M. Bourcet me manda même qu’il voulait la réclamer au nom de Sa Majesté. Les dettes pour lesquelles elle avait été saisie dans un port de Savoie, sur le lac de Genève, ne se montaient qu’à deux mille livres. Je ne balançai pas à la racheter. Je n’insiste point sur le payement : je m’en rapporte à votre équité, ou à celle du secrétaire d’État dans lequel le département de la ville de Versoy pourra tomber, ou à monsieur le contrôleur général ; et j’attendrai votre commodité et la leur.

Quant au projet de la ville de Versoy, mon intérêt personnel doit céder sans doute à l’intérêt public. Toutes les observations que j’ai eu l’honneur de vous faire, je les ai faites à M. le duc de Choiseul, qui daigna condescendre à toutes mes prières, et approuver toutes mes vues, excepté celle de l’emplacement du port que j’avais proposé à l’embouchure de la rivière, seulement pour épargner les frais.

M. Bourcet, chargé alors de toute l’entreprise, et assurément plus capable que personne de la conduire, connut, par la nature du terrain, qu’il fallait placer le port beaucoup plus haut, quoique cette position coûtât davantage.

On commençait à tracer la ville, et les fondements du port étaient déjà jetés, lorsque environ deux cents natifs de Genève, dont quelques-uns avaient été assassinés par les citoyens, se réfugièrent dans Ferney. Ce sont presque tous d’excellents ouvriers en horlogerie ; je les recueillis, je leur bâtis des maisons avec une célérité aussi grande que mon zèle. M. le duc de Choiseul approuva ma conduite. Sa Majesté leur permit d’exercer leurs fonctions en toute liberté, sans payer aucun impôt. On promit au village de Ferney tous les priviléges dont la ville de Versoy devait jouir.

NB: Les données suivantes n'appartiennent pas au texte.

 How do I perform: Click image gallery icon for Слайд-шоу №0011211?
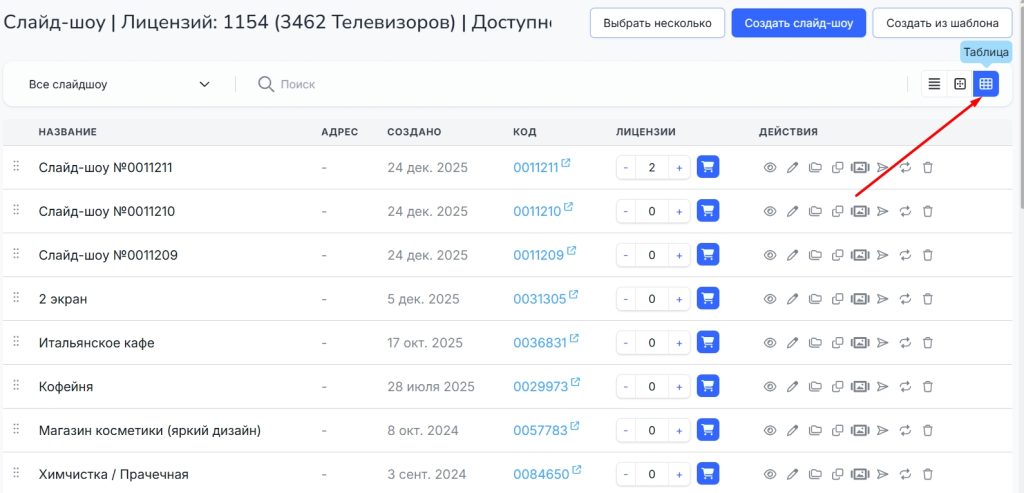tap(859, 168)
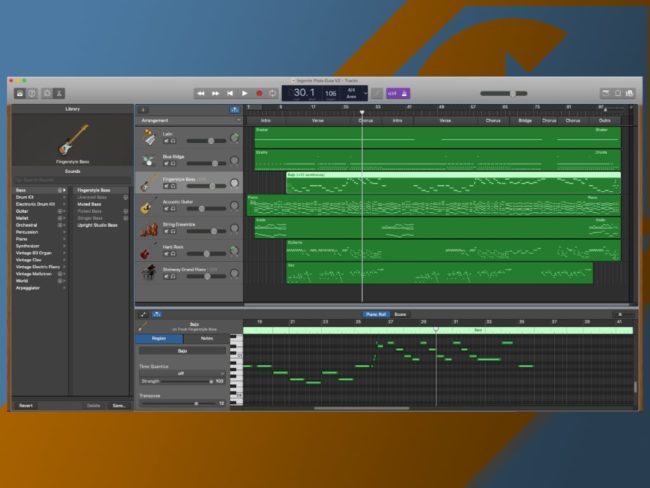Open the Smart Controls dial icon
Viewport: 650px width, 488px height.
(47, 93)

J’avançai tout ce qui me restait d’argent à ces nouveaux colons ; ils travaillèrent. M. le duc de Choiseul eut même la générosité d’acheter plusieurs de leurs montres. Ils en fournissent actuellement en Espagne, en Italie, en Hollande, en Russie, et font entrer de l’argent dans le royaume. Les choses ont changé depuis ; mais j’espère que vos bontés pour moi ne changeront point, et que vous voudrez bien protéger ma colonie comme M. le duc de Choiseul la protégeait. Je lui dois tout. Je serai pénétré jusqu’au dernier moment de ma vie de la reconnaissance respectueuse que je lui dois, et de l’admiration que la noblesse de son caractère m’a toujours inspirée.

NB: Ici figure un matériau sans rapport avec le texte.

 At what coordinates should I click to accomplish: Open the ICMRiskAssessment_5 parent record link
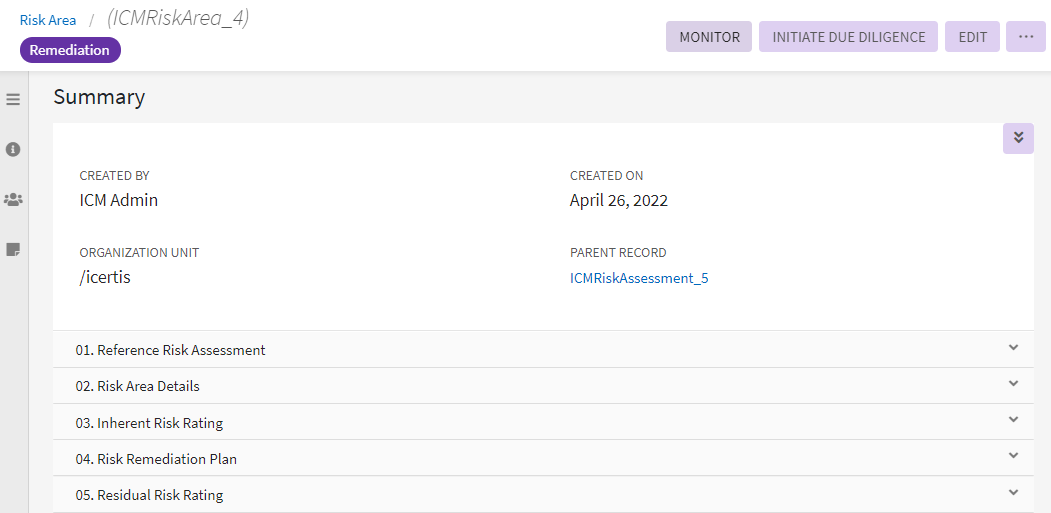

Vous approuvez mes sentiments, monseigneur ; vous avez intérêt, plus que personne, que l’on ne soit point ingrat.

Accablé de vieillesse et de maladies, près de finir ma carrière, je vous implore bien moins pour moi que pour les artistes qui se sont habitués à Ferney, et qui sont utiles à l’État, auquel je suis très-inutile. J’ai l’honneur d’être, avec un profond respect, etc.